Exploratory Data Analysis, Correlations, and Autocorrelations


Lecture 05

February 5, 2024

Last Class(es)

Probability Models

Goal: Write down a probability model for the data-generating process for \(\mathbf{y}\).

  • Direct statistical model, \[\mathbf{y} \sim \mathcal{D}(\theta).\]
  • Model for the residuals of a numerical model, \[\mathbf{r} = \mathbf{y} - F(\mathbf{x}) \sim \mathcal{D}(\theta).\]

Model Fitting as Maximum Likelihood Estimation

We can interpret fitting a model (reducing error according to some loss or error metric) as maximizing the probability of observing our data from this data generating process.

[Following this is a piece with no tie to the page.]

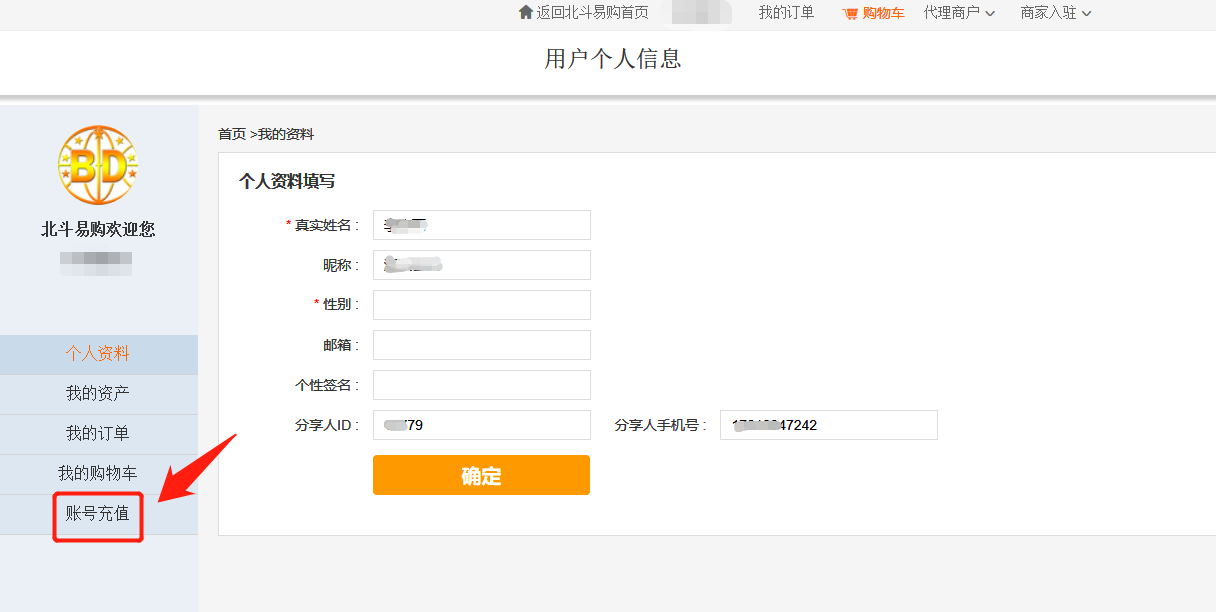Click the 性别 input field
Viewport: 1216px width, 612px height.
point(481,305)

Exploratory Data Analysis (EDA)

EDA: Assessing Model-Data Fit

Examples:

  • Skewness
  • Tails
  • Clusters
  • (Auto)correlations

Curve Fitting

Source: XKCD #2048

Is EDA Ever Model-Free?

Some characterize EDA as model-free (versus “confirmatory” data analysis).

Is this right?

Visual Approaches to EDA

Make plots!

  • Histograms
  • Scatterplots/Pairs plots
  • Quantile-Quantile Plots

Skew

Code
# specify regression model
f(x) = 2 + 2 * x
pred = rand(Uniform(0, 10), 20)
trend = f.(pred)

# generate normal residuals
normal_residuals = rand(Normal(0, 3), length(pred))
normal_obs = trend .+ normal_residuals

## generate skewed residuals
skewed_residuals = rand(SkewNormal(0, 3, 2), length(pred))
skewed_obs = trend .+ skewed_residuals

# make plots
# scatterplot of observations
p1 = plot(0:10, f.(0:10), color=:black, label="Trend Line", linewidth=2, guidefontsize=18, tickfontsize=16, legendfontsize=16) # trend line
scatter!(p1, pred, normal_obs, color=:orange, markershape=:circle, label="Normal Residuals")
scatter!(p1, pred, skewed_obs, color=:green, markershape=:square, label="Skewed Residuals")
xlabel!(p1, "Predictors")
ylabel!(p1, "Observations")
plot!(p1, size=(600, 450))

# densities of residual distributions
p2 = histogram(rand(Normal(0, 3), 1000), color=:orange, alpha=0.5, label="Normal Distribution", guidefontsize=18, tickfontsize=16, legendfontsize=16)
histogram!(p2, rand(SkewNormal(0, 3, 2), 1000), color=:green, alpha=0.5, label="SkewNormal Distribution")
xlabel!("Value")
ylabel!("Count")
plot!(p2, size=(600, 450))

display(p1)
display(p2)
(a) Normal vs. Skewed Data
(b) Histograms
Figure 1: Skew

Fat Tails

Code
# generate normal residuals
normal_residuals = rand(Normal(0, 3), length(pred))
normal_obs = trend .+ normal_residuals

## generate fat-tailed residuals
cauchy_residuals = rand(Cauchy(0, 1), length(pred))
cauchy_obs = trend .+ cauchy_residuals

# make plots
# scatterplot of observations
p1 = plot(0:10, f.(0:10), color=:black, label="Trend Line", linewidth=2, guidefontsize=18, tickfontsize=16, legendfontsize=16) # trend line
scatter!(p1, pred, normal_obs, color=:orange, markershape=:circle, label="Normal Residuals")
scatter!(p1, pred, cauchy_obs, color=:green, markershape=:square, label="Fat-Tailed Residuals")
xlabel!(p1, "Predictors")
ylabel!(p1, "Observations")
plot!(p1, size=(600, 450))

# densities of residual distributions
p2 = histogram(rand(Normal(0, 3), 1000), color=:orange, alpha=0.5, label="Normal Distribution", guidefontsize=18, tickfontsize=16, legendfontsize=16)
histogram!(p2, rand(Cauchy(0, 1), 1000), color=:green, alpha=0.5, label="Cauchy Distribution")
xlabel!("Value")
ylabel!("Count")
plot!(p2, size=(600, 450))
xlims!(-20, 20)

display(p1)
display(p2)
(a) Normal vs. Fat-Tailed Data
(b) Histograms
Figure 2: Fat Tails

Quantile-Quantile (Q-Q) Plots

Particularly with small sample sizes, just staring at data can be unhelpful.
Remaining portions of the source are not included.